Archive of RubyForge sup-devel mailing list
 help / color / mirror / Atom feed
* [sup-devel] [issue114] Better quoted-text / top-post stripping
@ 2010-08-04 12:31 anonymous
  2010-08-04 14:22 ` Alvaro Herrera
  0 siblings, 1 reply; 2+ messages in thread
From: anonymous @ 2010-08-04 12:31 UTC (permalink / raw)
  To: sup-devel

[-- Attachment #1: Type: text/plain, Size: 881 bytes --]


New submission from anonymous:

Redwood::Message splits a message into chunks and hides quoted text from a
previous message.

Top-posted responses are supported with BLOCK_QUOTE_PATTERN.  This patch i) adds
a new pattern to hide top-posted text from Microsoft Entourage, ii) adds a fix
for Mozilla-based mail users who top post and iii) adds a new array-based config
option "block_quote_patterns" for adding additional patterns to treat as marking
the top of a top-posted response.

----------
files: patch.better-top-post-stripping
messages: 261
nosy: anonymous
priority: feature request
ruby_version: 1.8.7
status: unread
sup_version: 0.11
title: Better quoted-text / top-post stripping

_________________________________________
Sup issue tracker <sup-bugs@masanjin.net>
<http://masanjin.net/sup-bugs/issue114>
_________________________________________

[-- Attachment #2: patch.better-top-post-stripping --]
[-- Type: application/octet-stream, Size: 1483 bytes --]

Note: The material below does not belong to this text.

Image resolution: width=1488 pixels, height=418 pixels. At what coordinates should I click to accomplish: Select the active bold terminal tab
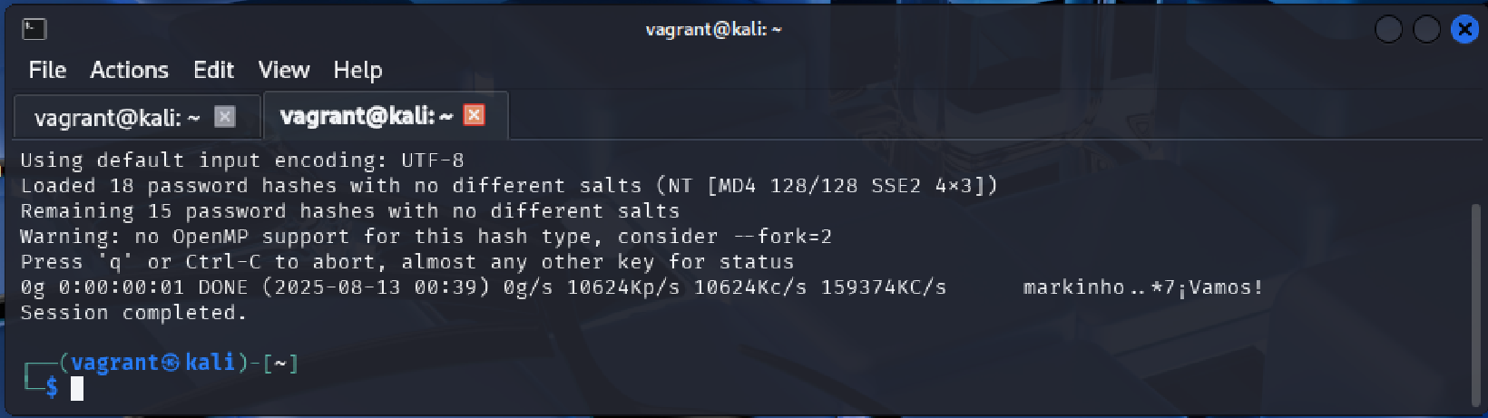tap(366, 116)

--- lib/sup/message.rb.orig	2010-08-04 12:05:44.000000000 +0100
+++ lib/sup/message.rb	2010-08-04 13:27:07.000000000 +0100
@@ -25,7 +25,26 @@
   end
 
   QUOTE_PATTERN = /^\s{0,4}[>|\}]/
-  BLOCK_QUOTE_PATTERN = /^-----\s*Original Message\s*----+$/
+
+  BLOCK_QUOTE_PATTERNS =
+    [
+      # NB: these should preferably not be anchored to line endings ('$') due
+      # to line ending encodings ('=20').
+
+      # At least three dashes.  Mozilla mail clients downcase the 'm' in
+      # message.
+      /^----+\s*Original (M|m)essage\s*----+/,
+
+      # Microsoft Entourage doesn't indent quoted text, but it can be spotted
+      # with this line:
+      #   On 8/2/10 1:23 PM, "John Doe" <edward@facebook.com> wrote:
+      /^On \d+\/\d+\/\d+ .+ wrote:/,
+    ]
+
+  if ar = $config[:block_quote_patterns]
+    BLOCK_QUOTE_PATTERNS += ar.map{ |s| Regexp.new(s) }
+  end
+
   SIG_PATTERN = /(^-- ?$)|(^\s*----------+\s*$)|(^\s*_________+\s*$)|(^\s*--~--~-)|(^\s*--\+\+\*\*==)/
 
   MAX_SIG_DISTANCE = 15 # lines from the end
@@ -540,8 +559,13 @@
           newstate = :quote
         elsif line =~ SIG_PATTERN && (lines.length - i) < MAX_SIG_DISTANCE
           newstate = :sig
-        elsif line =~ BLOCK_QUOTE_PATTERN
-          newstate = :block_quote
+        else
+          for pattern in BLOCK_QUOTE_PATTERNS
+            if line =~ pattern
+              newstate = :block_quote
+              break
+            end
+          end
         end
 
         if newstate

[-- Attachment #3: Type: text/plain, Size: 143 bytes --]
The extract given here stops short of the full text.